Regarding language, for better or worse, English seems to have become a common language of business and culture. This is not unprecedented – for many decades, French was “the language of diplomacy” – if you wanted to travel in international circles, especially diplomatic circles – you needed to learn French. Perhaps someday soon we will all need to know Chinese or Portuguese – many Americans are currently scrambling to learn one or the other – but right now it’s English.
Aside from that, translation services continue to level the playing field. It’s recently become possible to “get by” in most markets despite not knowing the language. Google Translate functions imperfectly but well enough. Other services like MyGengo increase efficiency and accuracy in translation. US personnel in the Middle East use handheld devices to communicate instantly in Farsi or Arabic. A high-quality smartphone app for the rest of us cannot be far behind.

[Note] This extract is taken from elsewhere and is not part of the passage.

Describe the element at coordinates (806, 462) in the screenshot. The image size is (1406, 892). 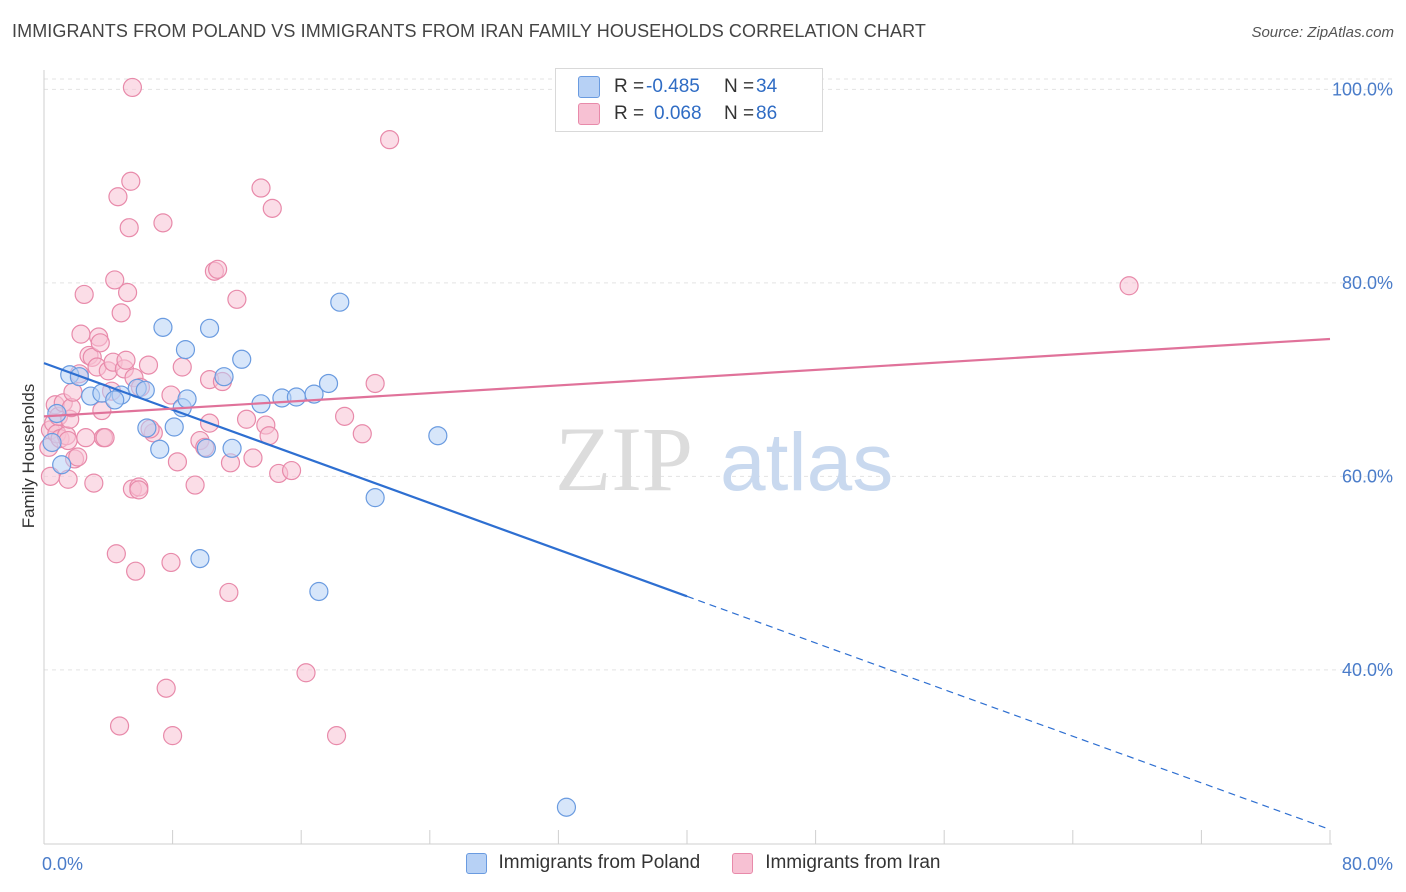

The most intractable barrier to the globalization of startups/VC is bureaucracy. By that I mean anything from shipping to taxes to trade barriers. (Perhaps “logistics” is a better choice than “bureaucracy” but you get the idea.) These barriers, however, cause problems mainly for companies that require physical fulfillment of goods or services. For a great number of companies, this is not an issue. Facebook, Twitter, Google and Skype serve as obvious examples of companies largely unaffected by logistics/bureaucracy.
In sum, the importance of "local" in startups and VC remains but the importance of global perspective has increased. The pace of globalization is accelerating, almost in the same proportion as the pace of technological innovation — it’s as if there's a Moore’s Law in effect for globalization. As such, VC funds that are built for global investing, such as DST, may have the greatest future success.